A topological study was carried out to examine the surface roughness of the samples. The images show differences in the colour gradient: the dark- and bright-coloured gradients symbolize the short peak (valley) and high peak (high surface), respectively. Figure 8 shows that the CM had bumpy surfaces with irregular peak heights. The root mean square roughness (RMS) of CM was 10.07 nm.

In addition, S_q value was obtained from the AFM topography as shown in Figure 9. The S_q of the PCMD materials increased as the concentration of PF resin increased (5–20 wt.%), presenting the values 20 (a), 60 (c), 66 (e), and 75 (g) nm. Similar patterns can be observed for PCMW. The S_q of PCMW materials were 35 (b), 63 (d), 71 (f), and 37 (h) nm at 5, 10, 15, and 20 wt.%, respectively. The S_q of PCMW was higher because the thick and swollen CM enhanced the impregnation of the PF resin. The PF resin in CM was aggregated, shrunken, hardened, and formed an irregular surface during curing. As a result, different peak heights were produced [43]. However, the S_q of PCMW dropped at 20 wt.%. This is probably because of the heterogeneity in crosslinked samples, since the surface roughness should increase as the sample is more crosslinked.

3.7. Electrical Analysis of the PCM Materials

Impedance spectroscopy (EIS) showed that the sample conditions significantly influenced the log-log resistivity dependence on resin concentrations (Figure 10a). CM had the lowest resistivity (10⁷ Ω), followed by PCMW (10⁸ Ω) and PCMD (10⁹ Ω). This means that dry impregnation of the PF resin gave higher resistivity than the wet mechanism. The resistivity of PCMW and PCMD materials increased proportionally with the increase in PF resin concentrations, up to 15 wt.%; PCMD15 and PCMW15 materials show the highest resistivity, with values of 1.71 × 10⁹ Ω and 1.76 × 10⁸ Ω, respectively. As the PF concentration was increased to 20 wt.%, the resistivity of PCMD and PCMW decreased. This was due to its irregular surface roughness with high peaks (bumpy surface). Consequently, the electrons tend to move by tunnelling [44].

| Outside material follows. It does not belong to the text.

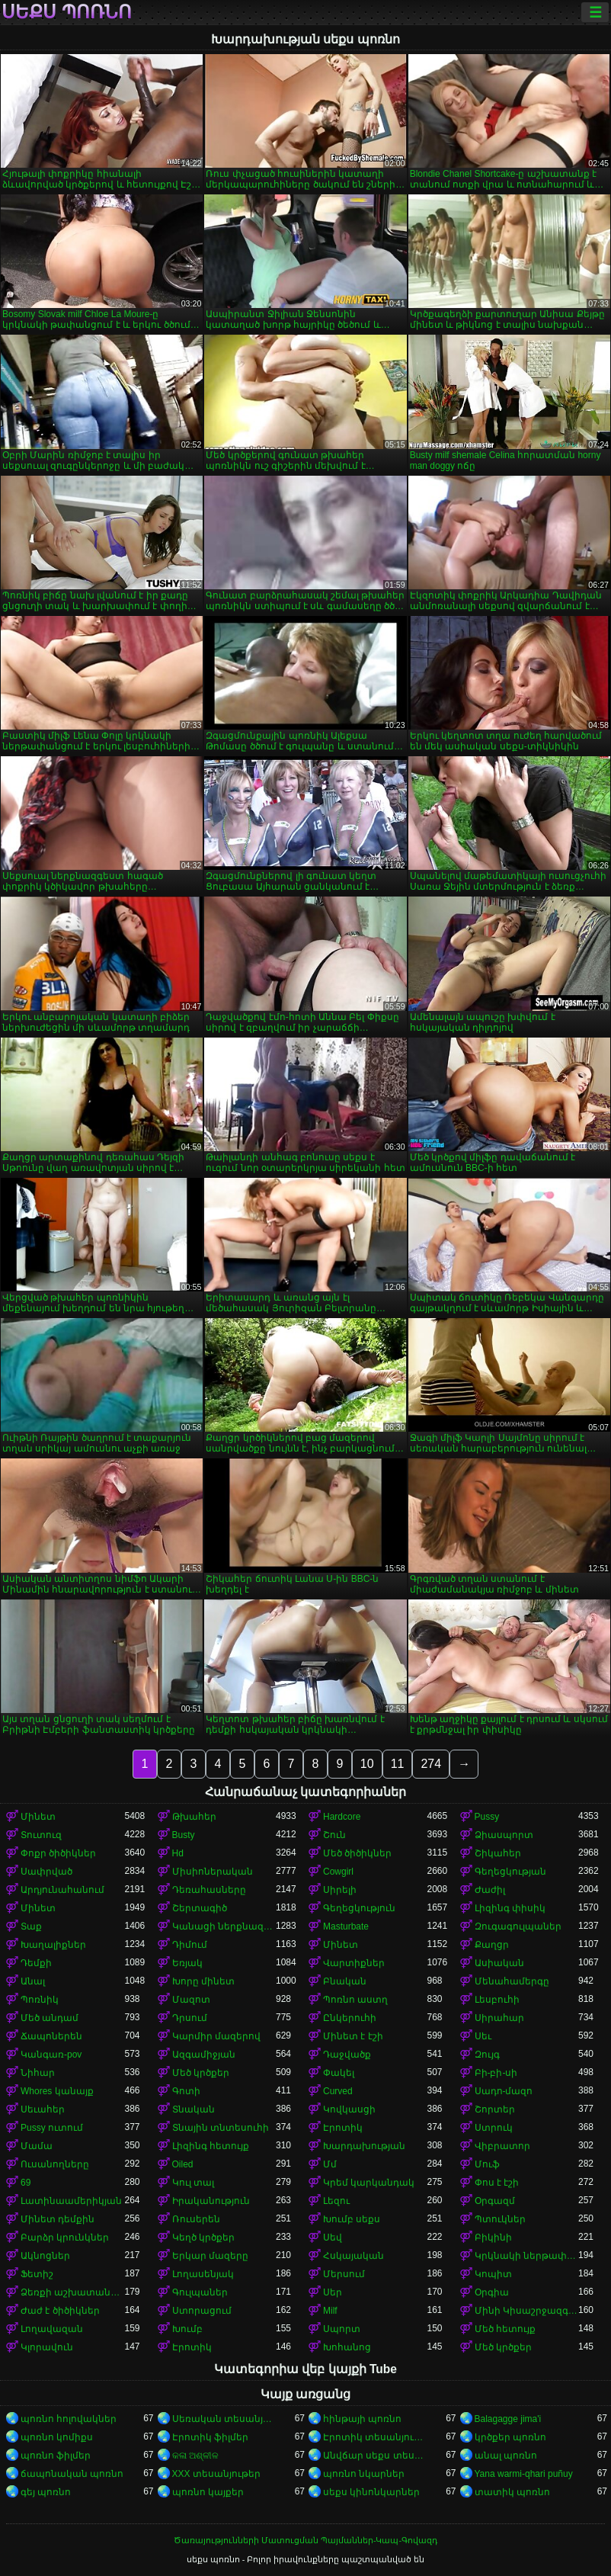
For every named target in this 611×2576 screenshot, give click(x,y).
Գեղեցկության (510, 1871)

Figure 10b shows the log-log variation in σ_ac as a function of frequency. The obtained σ_ac of CM and PCM materials decreased upon decreasing the frequency, and increased upon increasing the frequency. PCMD5 gave the lowest σ_ac values among all the samples. As the σ_ac becomes independent, the curve can be split into two parts. The first region occurred at the plateau curve, and the second region is the increase at higher frequency. This phenomenon obeys the characteristics of Jonscher’s power law, with σ_ac being directly proportional to ω^s.

4. Conclusions

In this study, the fabrication of PCM materials was successfully conducted by PF impregnation of CM. This resulted in a significant influence on the physical, chemical, thermal, and electrical properties of PCM materials. The phenolic uptake in PCM materials was dependent on the CM conditions and PF concentrations. The amount of PF in CM affected the crosslinking of the samples, and, therefore, also their thermal stability. As the CM was treated with PF, the hydrophilic properties of the PCM materials were reduced. Subsequently, as the PF concentrations increased, the surface roughness and resistivity of the PCM materials also increased. All PCM materials obey Jonscher’s power law that describes the electrical conductivity of disordered materials.